**Prompt 1:**
In the towing story, what amount did DPS say the charge would be?

**Document segment:**
So, we went to my room to get my insulin, figuring after I got my car we could go to the A & W restaurant which is right near the parking lot. We then walked to Marilyn's room, which was on the way to Budget Towing anyway, so she could get her money. We then headed out, and walked the long distance to where my car was, over some railroad tracks and down a dead end road. I walk in the door, and I am met face to face with the most humorless man I have ever met in my life. I tell him of my plight, and he says he needs to see a release form. I look around in my pockets, befuddled, and Marilyn says she didn't see me have it when we left my room. I say to the man, "I had the form, but I don't know what I did with it, what should I do?" Deadpan, he replies, "Git one." Marilyn and I look at each other, and we realize we are going to have to all the way back to my room to retrieve the form. Walking there and back, I remember the pain in my lower lumbar region, and make the remark that it will be nice to drive back to campus instead of having to walk. We get back to the towing place, and I give the guy the form. He tells me the charge is 90 dollars, and I protest that DPS told me it would be 75. He tells me I have to sign the form anyway, and I do so, telling him I have only $83 on me. He snaps at me to hand him his ink pen back, and then I ask him if I can just pay what I have. He says he'll take my money just to get me out of there. He didn't have to be a jerk about it.
So, I get to my car, and see that the doors are unlocked. Thinking "That's strange," I get in the car, and realize that it's absolutely dead. Figuring it's gotten as bad as it can get, I tell Marilyn we'd better go face the guy from Satan's Towing one more time, just so we can get out of there. I walk in and tell them what happened, and they explain that maybe the cops inspected it and left the interior lights on, which would explain the dead battery. I give them my AAA card, and they tell me to go wait in my car. After waiting a little while, a guy comes along with a yellow jumper pack, and he hands me a form and a pen, telling me to sign it. I do this, and give him the form. He curtly tells me to give him his pen. Apparently all the ink pens there are gold plated.
So, he hooks the jumper pack to my battery, and upon starting it, I get sparks and smoke, but nothing more. He tells me to sit tight, assures me we'll be out of there in a few minutes, and walks away. Not much later, a young kid pulls up a very old car, and pops its hood. After stuggling to connect the cables to my car, he finally gets them in place and hooks the other ends to the old one. Trying seven or eight times with readjustments in between, he still couldn't get it started. He says he doesn't know what to tell me. I say to him that he has to fix it, the other guy at least got it to spark. He readjusts my cables, and then switches the positive and negative ends on the other car, and tells me to start it up. It struggles, but eventually we have power. Finally, we are free. Hoping I'd never see them again, with them likely thinking the same thing, I pull out of Budget Towing.
I pull into North lot at Eastern, and Marilyn gets out of the car, as I pick up the forms and such that I had gotten from my journey, I'm counting my blessings that the nightmare is over. That may have been a little premature. As she closes the door, the seat belt gets caught, and startles me. I tell her not to worry, it happens all the time. Laughing, she shuts the door again, but it won't close, the mechanism in it has been damaged from the inital shock of the seat belt closing in it. I get out and look at my door to see how to fix her side, and I subsequently mess up mine as well. We can't very well leave the car sitting there with two wide open doors, so we begin balckening our hands on trying to fix it. It is at this point that I see a huge coffee stain all along the crotch of my khaki pants. I don't drink coffee. Perhaps one of the cops who inspected my car spilled his morning joe.

**Data provided:**
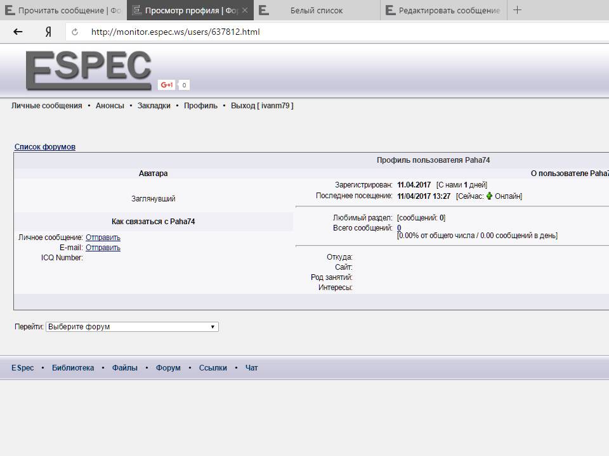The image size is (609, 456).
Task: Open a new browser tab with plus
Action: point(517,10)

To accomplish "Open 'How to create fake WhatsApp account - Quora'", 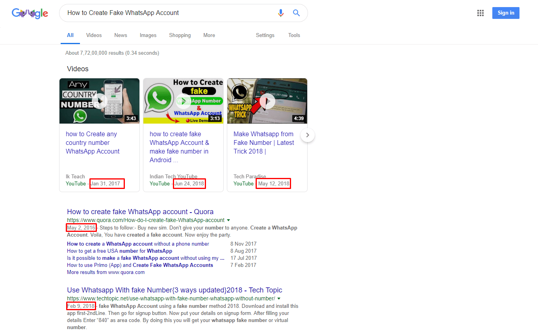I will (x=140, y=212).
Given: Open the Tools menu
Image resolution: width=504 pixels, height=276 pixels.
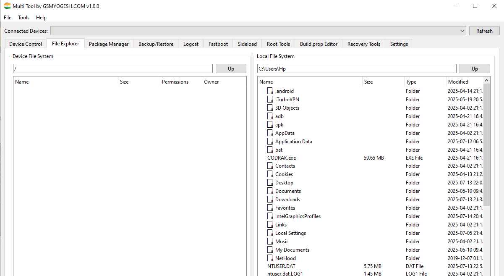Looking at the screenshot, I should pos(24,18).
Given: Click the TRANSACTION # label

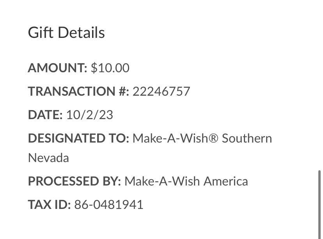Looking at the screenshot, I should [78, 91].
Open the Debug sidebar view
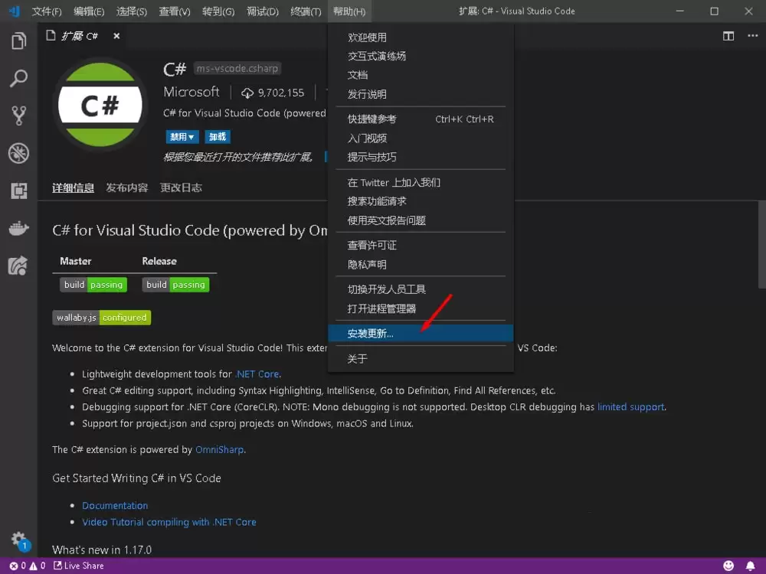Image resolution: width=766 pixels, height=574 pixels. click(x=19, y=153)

**Prompt 2:**
Find every line in the listing that contains the word "Given" and copy those lines. Matching is case-sensitive.

**Answer 1:**
75 dollars.

**Answer 2:**
Given: Open the Tools menu
Given: Click the TRANSACTION # label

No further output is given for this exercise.